Link: https://projectzero.google/2020/12/an-ios-zero-click-radio-p...
This seems like such a basic solution that I'm surprised that it isn't required by any of the mainstream standards before WiFi Aware. I wonder if this was some sort of a patent issue or similar.
However the path towards this type of interoperability would likely go through additional standardization via IEEE 802.11* and the Wi-Fi alliance. At which point Apple will need to implement and support the new standards. There is no need to reverse engineer AWDL to meet the new European interoperability requirements. What is needed is for wifi chipset OEMs to implement such standardization. Something pretty routine of them.
It can be expected that Apple will also maintain the proprietary AWDL in order to support their legacy devices.
I've definitely used STA and AP modes concurrently on my Windows laptop with the operating system's built-in internet connection sharing function to help troubleshoot a problem in the field.
That was around a decade ago. It didn't take any extra effort on my part; I just told it to do the thing, and then it did that thing.
It’s a future promising tech though. A much better version of Wi-Fi Direct.
Maybe a network nerd can chime in - is this implementation so difficult that it's unrealistic we'll see an OSS version?
Say you've got an android phone, windows PC, and a linux box, and you want to be able to quickly drop files from each one. unless we get some kind of cooperation across all three platforms at the OS level, you'd at minimum need to install some kind of client into each system - when the nicest feature of airdrop is that it's baked into all of Apple's OSs, in my opinion. even if it worked exactly the same way, but had to be installed, I think it would see less use - and there's no real way for a single OSS project to do that across multiple OS platforms, to my knowledge
What's tricky is to specify and get everybody to implement the layers on top of it, including device discovery (frequently offloaded to Bluetooth for efficiency reasons), user identification (Apple runs a PKI for this) etc.

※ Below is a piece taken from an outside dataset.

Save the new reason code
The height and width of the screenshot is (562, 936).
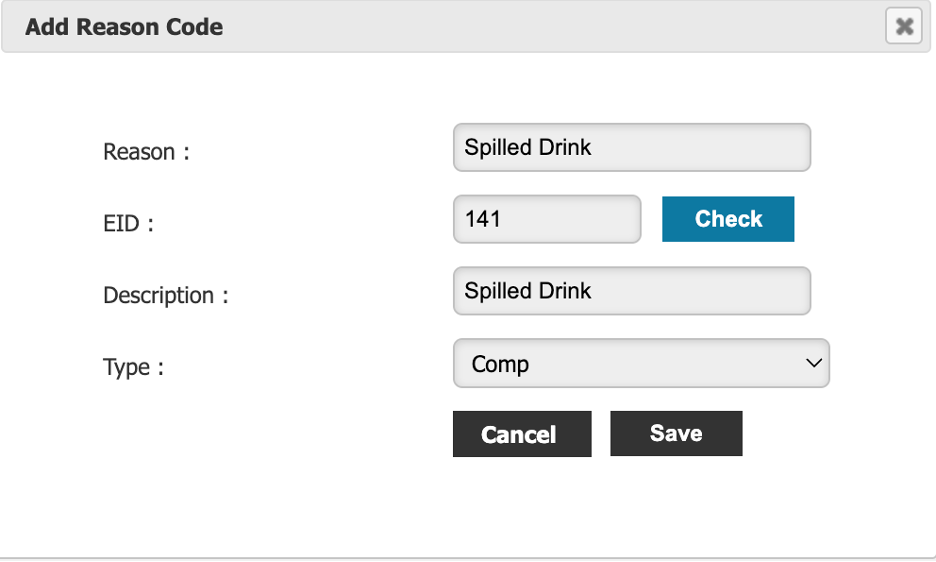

This is really nothing special as 802.11 implementations go, as it's pretty easy to do as long as you can control the physical channel for at least one side.
Many Windows, Linux, and Android devices have been supporthing this for years. It's usually called something like "simultaneous AP/STA mode".
When Quickshare drops your Wi-Fi connection, its not Direct anymore, that's just soft AP from an error, and if that doesn't work, it fallback to Bluetooth. Bluetooth is used for provisioning as well.
The only reason why many apps don't use it is because of buggy implementation, some phones require a full restart after using Wi-Fi Direct to fix connectivity issues, even Motorola's own product line with Smart Connect use it only with certain models, despite having Wi-Fi direct due to poor implementation (can be forced). They even have a white list of supported adapter for the Windows app since direct is used as well, can be unofficially force enabled for Mediatek based adapters (rare on some laptops).
Back in 2016 things were much stable on Android phones with Wi-Fi Direct, even with old Blackberry, there were many apps including file managers that used it before it was essentially dropped, even for onboarding/provisioning apps like HP printers...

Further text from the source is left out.